Les cérémonies d'adieu au guide suprême, Ali Khamenei, ont débuté à Téhéran le 4 juillet. Après sa mort tragique le premier jour de la guerre avec les États-Unis, son cercueil, orné de son emblématique turban noir, est exposé jusqu'au lundi dans la Grande Mosalla.
Des milliers d'Iraniens, vêtus de noir, se sont massés dès l'aube pour cet événement chargé de symbolisme, devenu une véritable démonstration de force et de solidarité après les violences récentes entre l'Iran, Israël et les États-Unis. Comme le soulignait un observateur du Monde, l’hommage est aussi une réponse à l'hostilité extérieure.

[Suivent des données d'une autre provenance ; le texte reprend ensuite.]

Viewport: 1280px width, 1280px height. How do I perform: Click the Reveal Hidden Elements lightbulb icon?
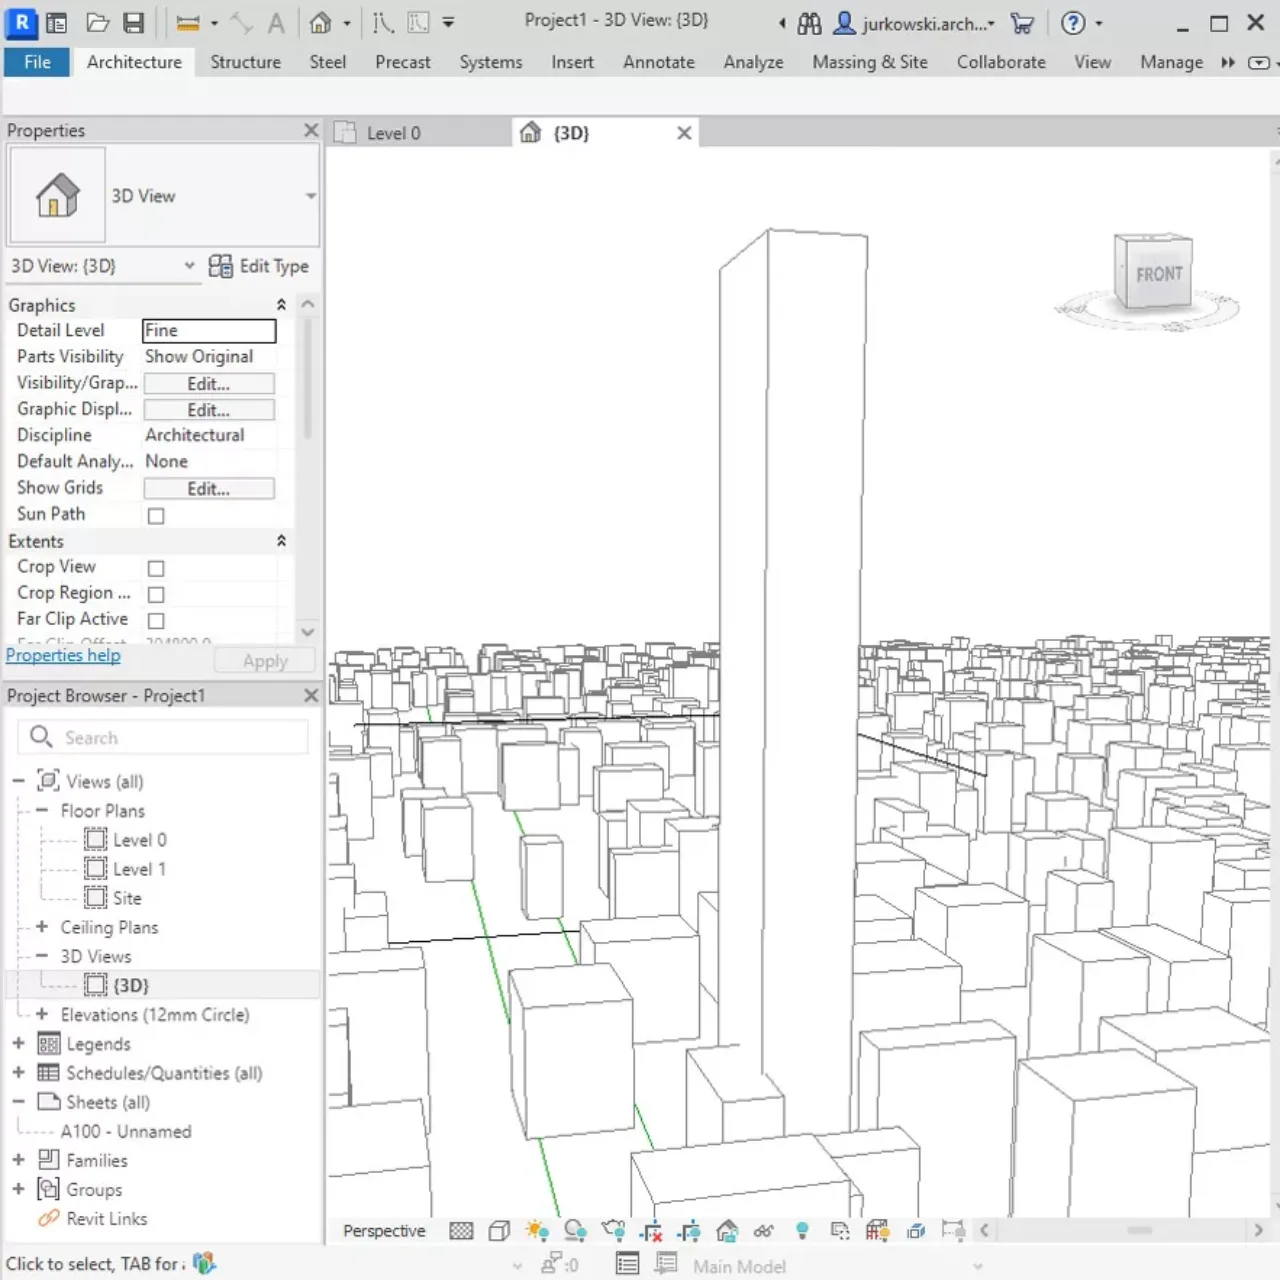pyautogui.click(x=802, y=1231)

Les traditionnels rituels chiites étaient omniprésents, les fidèles s’attachant à se frapper la poitrine, tout en appelant à la "vengeance" en mémoire de Khamenei. La présence de drapeaux rouges arborant l'inscription "Martyr" et de symboles du Hezbollah, un mouvement militant soutenu par Téhéran, témoignent du climat de tension actuel. De nombreux chants patriotiques résonnaient, certains osant crier "Mort à l'Amérique, mort à Israël!", un refrain bien connu.
Des foules record attendues dans la capitale
Les autorités iraniennes annoncent une prévision audacieuse : jusqu'à 20 millions de personnes pourraient affluer à Téhéran pour ces funérailles, marquant ainsi un moment sans précédent dans l'histoire du pays. Selon un expert en sociologie politique de l’Université de Téhéran, cette mobilisation massive vise à montrer l'unité nationale face à l'adversité.
Les funérailles se poursuivront pendant six jours, avec des étapes à travers de nombreuses villes d'Iran et d'Irak, avant un enterrement prévu à Machhad, ville natale de Khamenei. Pendant ce temps, le fils du défunt, Mojtaba Khamenei, récemment désigné comme guide suprême, reste distant, n’ayant pas encore fait d’apparition publique depuis son accession à cette fonction.